The trainer in me cringes at the thought of this improvement. Knowing where to find features helps people get their work done. If the features get shuffled because they are used sporadically, users will be confused or frustrated. Additionally, this feature promises to make each person’s menu different within the same office. While it sounds like a wonderful enhancement, I suspect most offices will turn it off.

Corel’s WordPerfect

Not to be outdone, Corel beat Microsoft to the market by releasing its upgrade a few weeks earlier. Corel WordPerfect Office 2000 now includes better conversion of Word documents. The folks at Corel realized there are people who don’t use their product and made it easier for them to share documents with those who use a competitor’s program.

WordPerfect also made it easier to scroll through documents. Moving through large documents by pressing Page Down or continually clicking on the scroll bar can often cause finger cramps. The Microsoft Intell mouse adds a small scroll-wheel between the left and right buttons. Corel created an Auto scroll tool which lets you quickly move through a document without using the arrow keys, scroll bars, or a special mouse.

Law firms representing publicly held companies will find the ability of the Corel 2000 version of WordPerfect to convert documents to meet the Securities and Exchange Commission’s electronic filing requirements most helpful. The latest upgrade allows you to save documents directly into the EDGAR format — a tagging system adopted by the SEC for submission of all paper files such as tender offers and 10-K statements. In previous versions, adding the tags was tedious. While there are still some limitations in the EDGAR conversion, most of the pain is gone.

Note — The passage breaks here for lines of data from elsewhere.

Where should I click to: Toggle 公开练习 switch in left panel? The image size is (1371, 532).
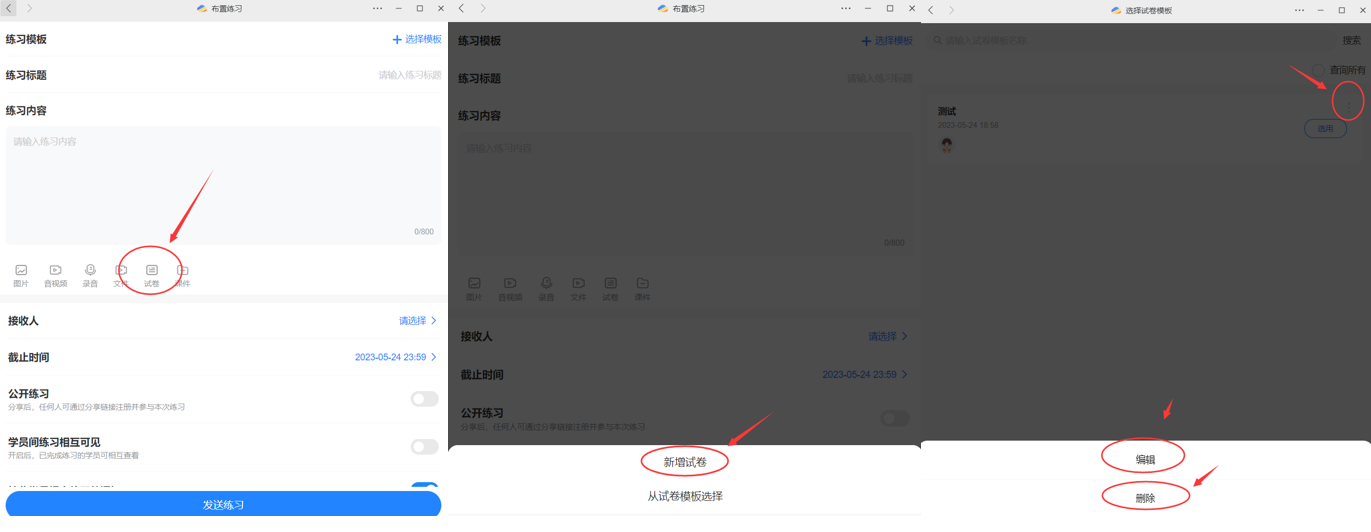click(x=424, y=399)
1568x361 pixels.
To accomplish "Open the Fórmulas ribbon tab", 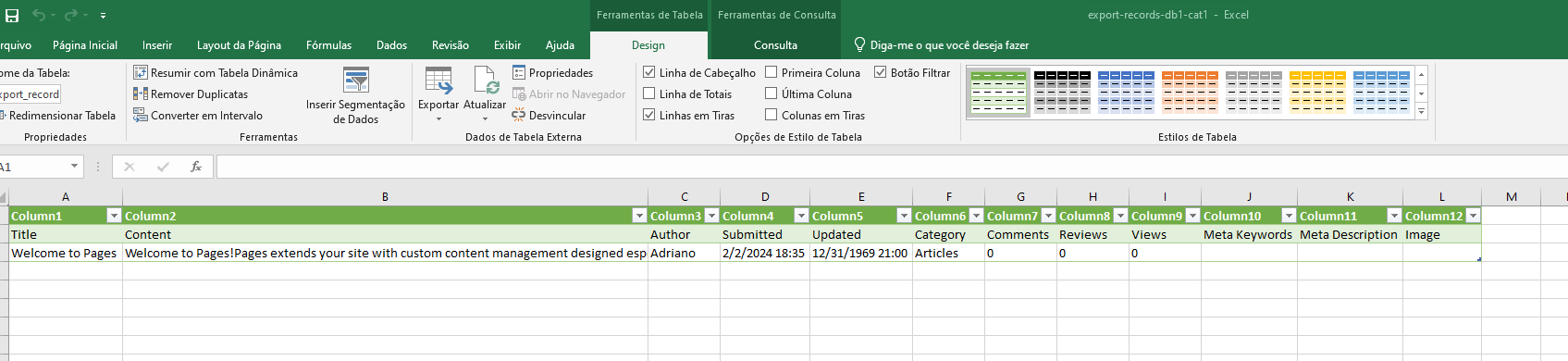I will (x=328, y=45).
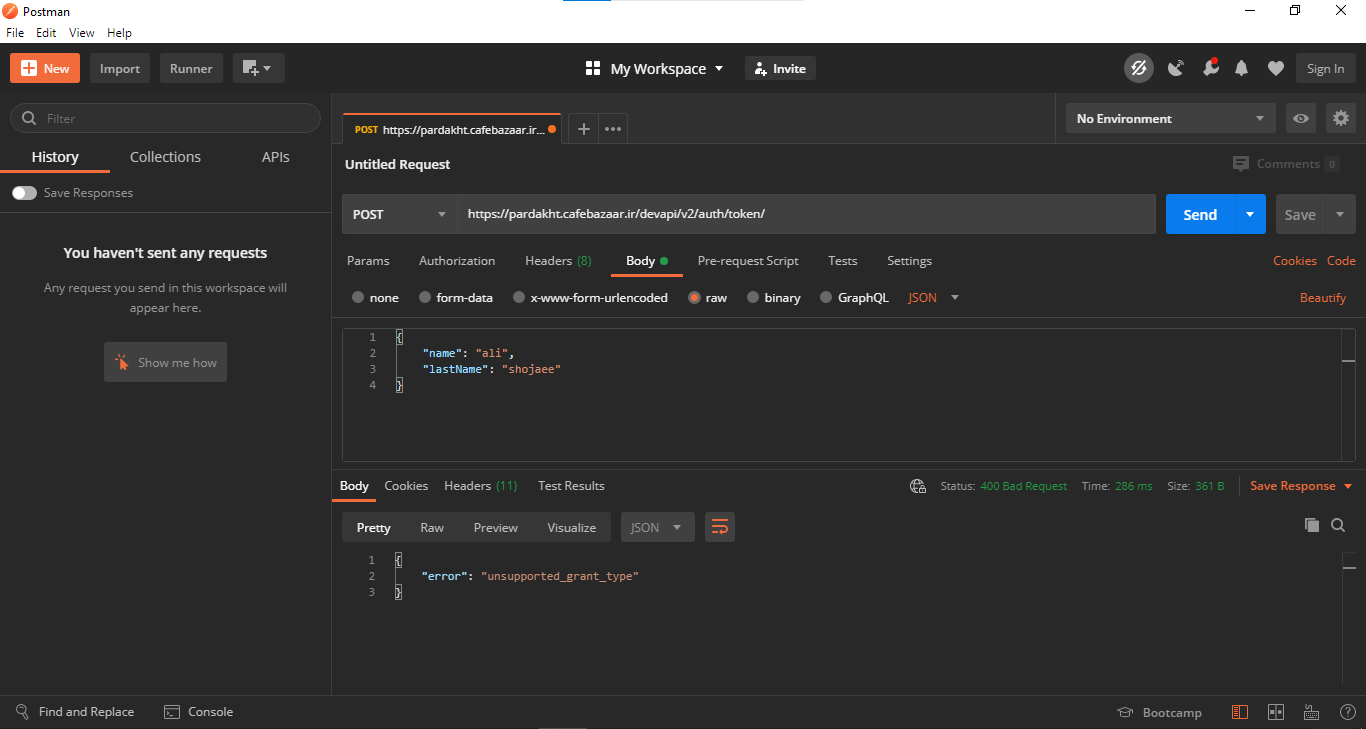Viewport: 1366px width, 729px height.
Task: Open the POST method dropdown
Action: point(400,214)
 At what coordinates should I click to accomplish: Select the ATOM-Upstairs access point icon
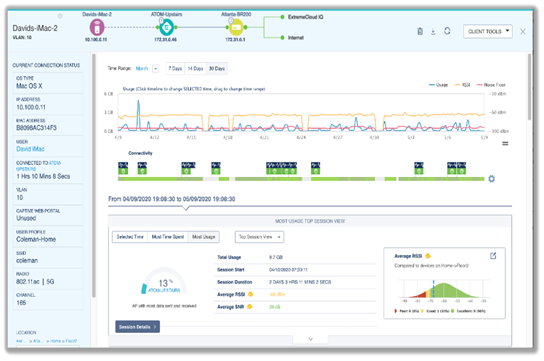pos(167,27)
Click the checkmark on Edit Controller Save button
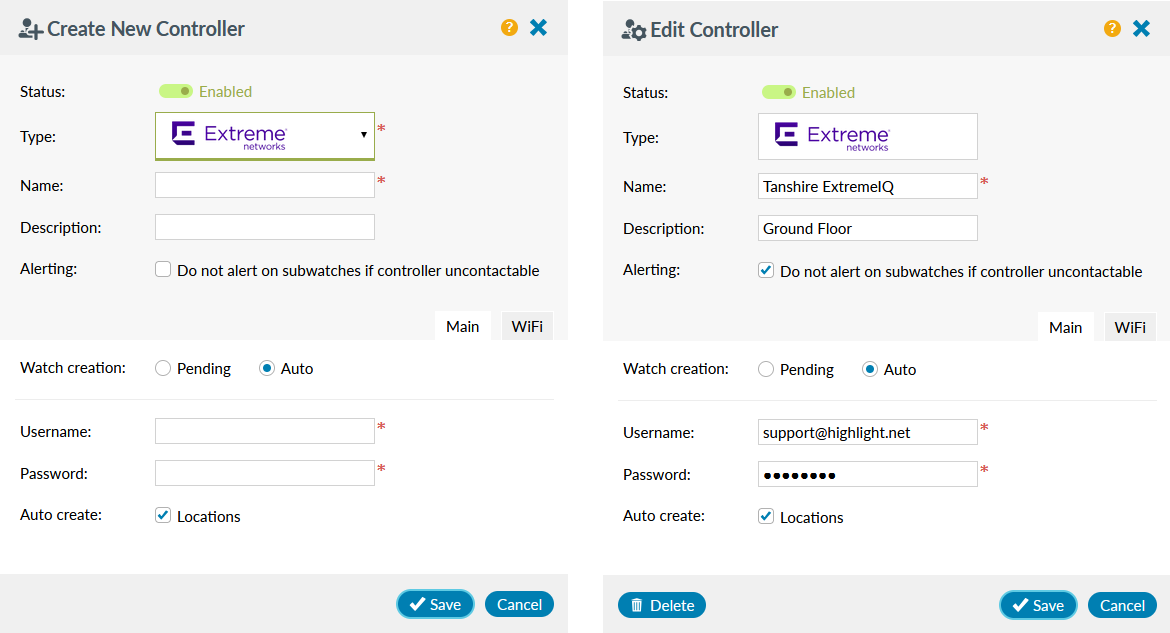Screen dimensions: 1170x633 (x=1021, y=604)
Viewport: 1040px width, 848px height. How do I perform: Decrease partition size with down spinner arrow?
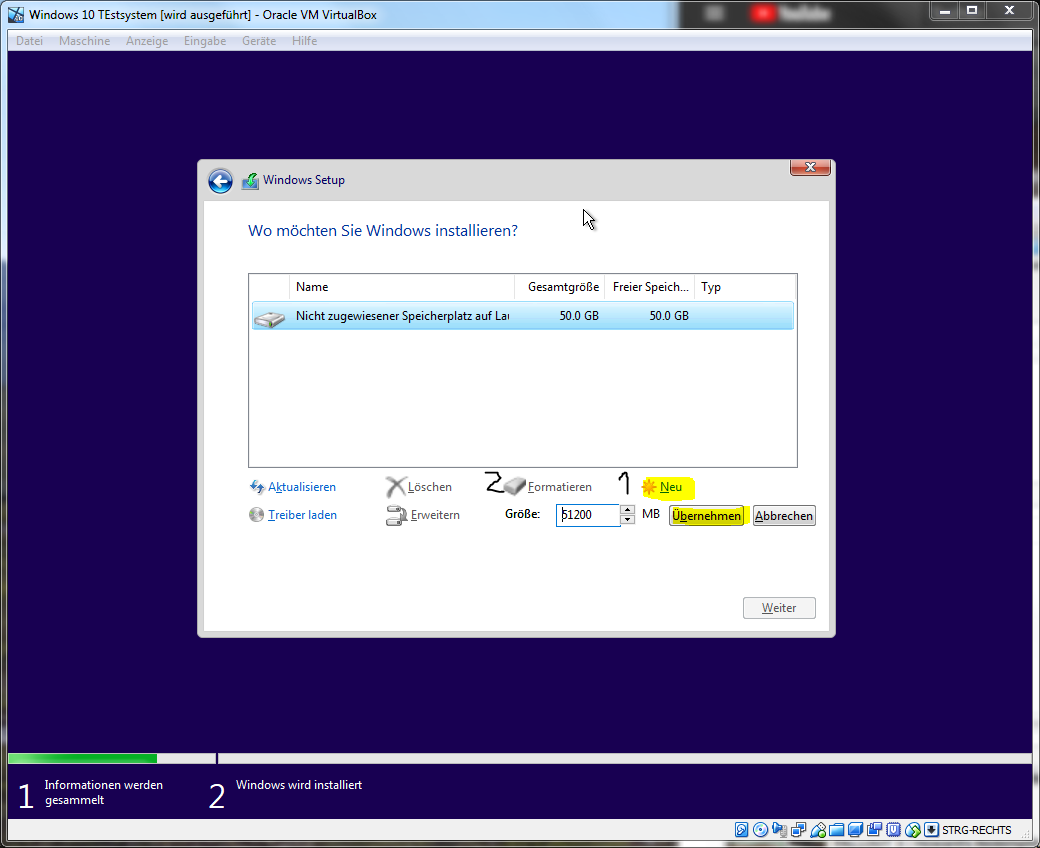[x=627, y=520]
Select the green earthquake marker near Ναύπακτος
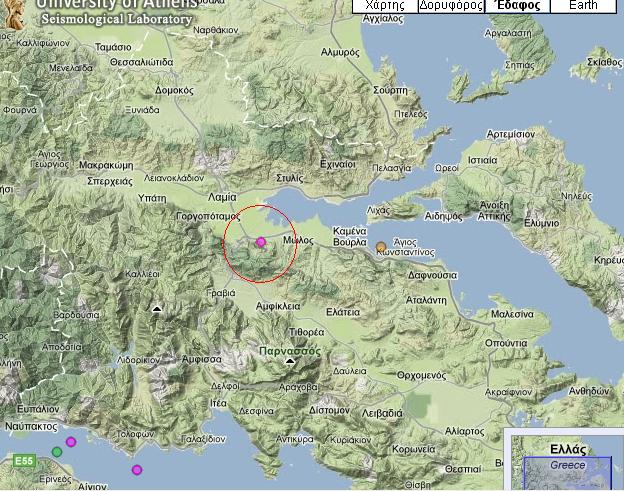 57,452
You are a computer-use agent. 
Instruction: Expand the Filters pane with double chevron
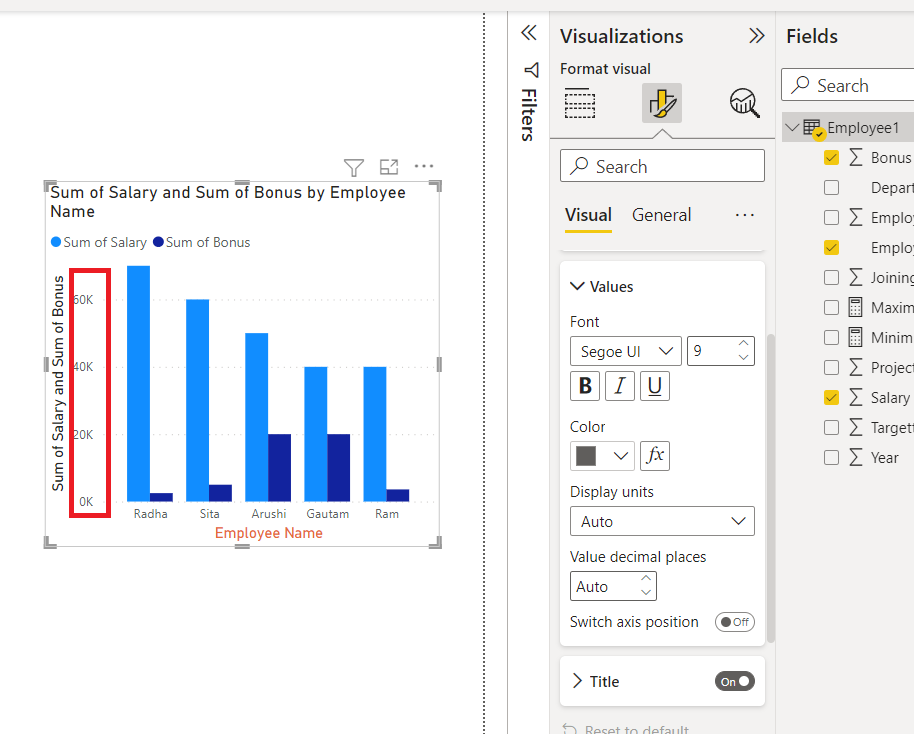point(529,33)
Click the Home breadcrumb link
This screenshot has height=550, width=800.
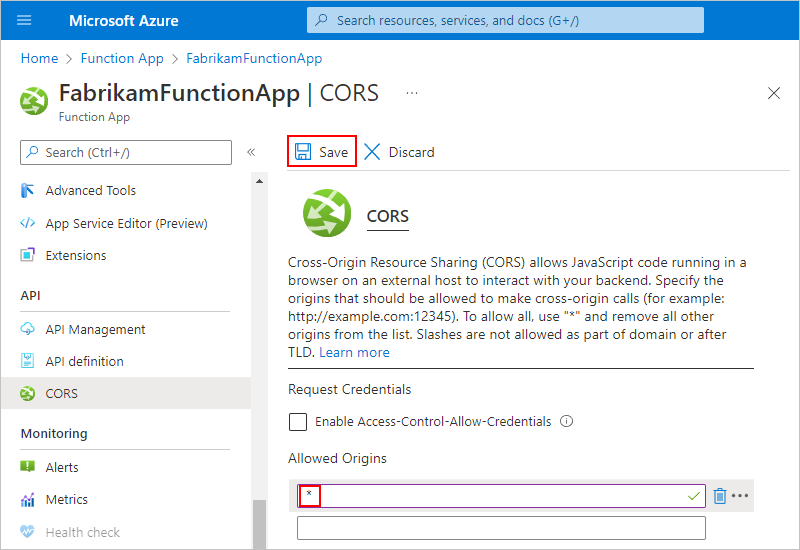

Another helpful utility added to WordPerfect is the ability to convert documents to the Adobe Acrobat format. Adobe allows anyone to view a document as it was published — whether or not they have the needed fonts on their system. All the recipient needs is Acrobat Reader, which can be downloaded free from the Adobe site, www.adobe.com. To make larger documents available on your firm’s web page, the .PDF format is the preferred choice.

Many federal courts now rely on the Acrobat format to electronically submit court papers. Acrobat also is ideal for clients to see documents the way you formatted them, regardless of what program they use.

The latest Corel WordPerfect suite recognizes most of the business world uses one of the Microsoft Word flavors. At its height, WordPerfect was used in over 70 percent of law offices. Today, its legal market share has inched down to about 60 percent.

WordPerfect has improved its conversion utilities so Word documents can be edited without losing much data or formatting. The need to share documents with clients has been one of the most-compelling reasons to switch from WordPerfect to Word. While the conversions continue to improve, there are some functions that don’t convert elegantly.

A white paper details which features will convert and the limitations because of differences in the companies’ approaches to document production.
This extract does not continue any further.